Provided entries:
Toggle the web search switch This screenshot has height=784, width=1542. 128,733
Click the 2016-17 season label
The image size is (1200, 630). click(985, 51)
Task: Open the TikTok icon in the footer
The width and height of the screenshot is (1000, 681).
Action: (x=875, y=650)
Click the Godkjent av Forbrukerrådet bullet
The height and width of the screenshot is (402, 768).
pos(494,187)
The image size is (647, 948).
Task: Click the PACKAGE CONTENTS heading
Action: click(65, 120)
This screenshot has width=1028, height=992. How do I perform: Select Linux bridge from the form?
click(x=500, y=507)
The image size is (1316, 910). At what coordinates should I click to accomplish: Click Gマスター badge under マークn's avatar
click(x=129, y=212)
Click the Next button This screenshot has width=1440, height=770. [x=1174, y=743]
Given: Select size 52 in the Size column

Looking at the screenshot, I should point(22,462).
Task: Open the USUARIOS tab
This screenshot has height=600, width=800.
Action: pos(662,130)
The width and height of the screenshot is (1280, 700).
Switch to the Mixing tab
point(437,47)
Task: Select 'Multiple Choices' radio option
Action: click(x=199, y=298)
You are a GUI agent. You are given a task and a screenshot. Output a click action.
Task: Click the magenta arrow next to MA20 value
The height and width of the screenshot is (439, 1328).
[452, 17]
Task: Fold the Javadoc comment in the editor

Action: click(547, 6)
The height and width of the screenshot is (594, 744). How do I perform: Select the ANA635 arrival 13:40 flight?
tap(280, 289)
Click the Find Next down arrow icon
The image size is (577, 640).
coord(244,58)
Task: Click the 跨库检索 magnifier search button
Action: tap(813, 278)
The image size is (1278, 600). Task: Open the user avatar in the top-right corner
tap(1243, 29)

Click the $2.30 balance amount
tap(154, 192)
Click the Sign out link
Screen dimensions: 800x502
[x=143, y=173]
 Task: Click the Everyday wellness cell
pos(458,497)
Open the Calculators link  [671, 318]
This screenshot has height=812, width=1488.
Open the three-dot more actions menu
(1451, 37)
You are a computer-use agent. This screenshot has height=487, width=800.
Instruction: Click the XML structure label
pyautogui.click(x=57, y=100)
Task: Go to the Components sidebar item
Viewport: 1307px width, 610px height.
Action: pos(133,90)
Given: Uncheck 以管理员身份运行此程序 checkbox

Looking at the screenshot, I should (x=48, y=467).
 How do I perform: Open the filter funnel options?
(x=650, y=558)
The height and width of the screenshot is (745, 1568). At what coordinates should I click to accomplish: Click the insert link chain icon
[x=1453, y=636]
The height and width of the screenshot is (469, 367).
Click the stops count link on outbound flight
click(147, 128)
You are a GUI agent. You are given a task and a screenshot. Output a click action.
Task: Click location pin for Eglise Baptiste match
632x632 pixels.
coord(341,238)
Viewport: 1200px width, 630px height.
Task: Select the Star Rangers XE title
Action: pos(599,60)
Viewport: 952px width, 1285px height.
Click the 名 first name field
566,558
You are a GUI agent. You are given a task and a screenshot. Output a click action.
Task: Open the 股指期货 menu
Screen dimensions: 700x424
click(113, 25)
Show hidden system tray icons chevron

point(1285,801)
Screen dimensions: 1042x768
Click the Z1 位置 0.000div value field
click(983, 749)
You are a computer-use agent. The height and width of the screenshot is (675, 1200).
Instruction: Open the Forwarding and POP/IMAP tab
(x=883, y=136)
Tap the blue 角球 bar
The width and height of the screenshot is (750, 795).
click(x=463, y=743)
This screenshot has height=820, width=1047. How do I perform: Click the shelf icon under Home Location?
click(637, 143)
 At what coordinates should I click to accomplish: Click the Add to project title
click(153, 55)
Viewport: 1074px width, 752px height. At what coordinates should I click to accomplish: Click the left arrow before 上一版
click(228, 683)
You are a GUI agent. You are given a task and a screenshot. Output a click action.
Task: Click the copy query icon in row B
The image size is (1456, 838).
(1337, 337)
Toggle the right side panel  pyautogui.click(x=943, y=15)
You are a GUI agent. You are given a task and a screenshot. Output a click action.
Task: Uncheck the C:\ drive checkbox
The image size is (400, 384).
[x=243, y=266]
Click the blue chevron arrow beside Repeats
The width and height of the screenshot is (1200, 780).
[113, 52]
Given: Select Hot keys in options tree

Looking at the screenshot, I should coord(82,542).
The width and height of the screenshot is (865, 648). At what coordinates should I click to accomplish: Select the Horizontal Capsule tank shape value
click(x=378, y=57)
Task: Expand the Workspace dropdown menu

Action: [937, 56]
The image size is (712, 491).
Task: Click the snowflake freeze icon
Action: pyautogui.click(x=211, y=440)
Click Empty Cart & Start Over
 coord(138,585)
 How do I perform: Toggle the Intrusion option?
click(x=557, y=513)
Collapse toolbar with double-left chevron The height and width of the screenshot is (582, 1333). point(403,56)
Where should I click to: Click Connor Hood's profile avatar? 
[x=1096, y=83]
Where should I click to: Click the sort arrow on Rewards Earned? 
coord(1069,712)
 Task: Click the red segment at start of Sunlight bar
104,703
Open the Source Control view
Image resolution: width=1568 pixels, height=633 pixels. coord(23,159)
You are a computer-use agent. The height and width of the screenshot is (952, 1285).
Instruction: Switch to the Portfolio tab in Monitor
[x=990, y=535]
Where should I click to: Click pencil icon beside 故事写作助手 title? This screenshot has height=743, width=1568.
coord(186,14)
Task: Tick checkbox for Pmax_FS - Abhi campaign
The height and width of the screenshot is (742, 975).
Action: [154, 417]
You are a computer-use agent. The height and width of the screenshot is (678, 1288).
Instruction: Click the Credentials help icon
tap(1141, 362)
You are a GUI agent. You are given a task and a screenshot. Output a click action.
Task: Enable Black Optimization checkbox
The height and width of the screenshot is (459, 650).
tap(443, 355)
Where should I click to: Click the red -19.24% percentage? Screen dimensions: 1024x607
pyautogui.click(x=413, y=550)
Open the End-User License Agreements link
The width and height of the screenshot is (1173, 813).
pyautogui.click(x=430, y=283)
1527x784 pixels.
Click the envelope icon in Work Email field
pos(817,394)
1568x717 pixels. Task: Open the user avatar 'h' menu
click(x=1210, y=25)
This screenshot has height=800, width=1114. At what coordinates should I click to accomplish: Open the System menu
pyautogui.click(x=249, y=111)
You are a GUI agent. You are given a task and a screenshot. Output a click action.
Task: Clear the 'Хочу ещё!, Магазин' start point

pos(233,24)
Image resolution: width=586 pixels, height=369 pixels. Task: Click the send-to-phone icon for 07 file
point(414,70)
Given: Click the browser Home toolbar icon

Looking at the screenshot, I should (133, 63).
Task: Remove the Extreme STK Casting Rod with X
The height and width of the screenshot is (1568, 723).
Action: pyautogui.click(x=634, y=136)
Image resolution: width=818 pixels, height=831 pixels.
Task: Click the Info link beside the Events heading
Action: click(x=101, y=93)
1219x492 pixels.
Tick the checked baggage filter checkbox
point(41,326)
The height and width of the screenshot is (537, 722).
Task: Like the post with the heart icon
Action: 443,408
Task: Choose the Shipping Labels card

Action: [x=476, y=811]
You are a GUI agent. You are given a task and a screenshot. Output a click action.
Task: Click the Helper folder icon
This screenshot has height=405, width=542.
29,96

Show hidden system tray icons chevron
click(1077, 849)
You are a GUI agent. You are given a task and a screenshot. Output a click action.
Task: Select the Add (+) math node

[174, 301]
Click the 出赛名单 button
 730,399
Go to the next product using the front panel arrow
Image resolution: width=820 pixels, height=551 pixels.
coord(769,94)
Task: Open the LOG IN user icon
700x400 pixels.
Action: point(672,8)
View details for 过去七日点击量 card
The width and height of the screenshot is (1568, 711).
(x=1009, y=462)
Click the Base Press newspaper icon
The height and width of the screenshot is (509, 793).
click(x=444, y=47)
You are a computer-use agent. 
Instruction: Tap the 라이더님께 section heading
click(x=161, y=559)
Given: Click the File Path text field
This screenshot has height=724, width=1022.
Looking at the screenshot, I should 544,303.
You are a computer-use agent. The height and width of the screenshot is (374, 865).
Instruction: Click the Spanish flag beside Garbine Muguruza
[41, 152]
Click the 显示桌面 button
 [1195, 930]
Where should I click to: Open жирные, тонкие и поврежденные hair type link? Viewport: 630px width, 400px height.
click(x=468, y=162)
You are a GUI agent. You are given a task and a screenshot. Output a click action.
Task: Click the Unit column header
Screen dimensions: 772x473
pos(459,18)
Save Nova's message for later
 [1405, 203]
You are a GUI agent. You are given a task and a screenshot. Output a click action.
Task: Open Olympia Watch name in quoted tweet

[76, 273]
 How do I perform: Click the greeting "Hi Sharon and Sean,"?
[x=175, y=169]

Exercise prompt: Could you turn the data above, from the line with "Click the 显示桌面 button" up to and including its final line, into a numbered list that leaves out any blank lines?

Answer for this exercise:
1. Click the 显示桌面 button
2.  [1195, 930]
3. Where should I click to: Open жирные, тонкие и поврежденные hair type link? Viewport: 630px width, 400px height.
4. click(x=468, y=162)
5. You are a GUI agent. You are given a task and a screenshot. Output a click action.
6. Task: Click the Unit column header
7. Screen dimensions: 772x473
8. pos(459,18)
9. Save Nova's message for later
10.  [1405, 203]
11. You are a GUI agent. You are given a task and a screenshot. Output a click action.
12. Task: Open Olympia Watch name in quoted tweet
13. [76, 273]
14.  How do I perform: Click the greeting "Hi Sharon and Sean,"?
15. [x=175, y=169]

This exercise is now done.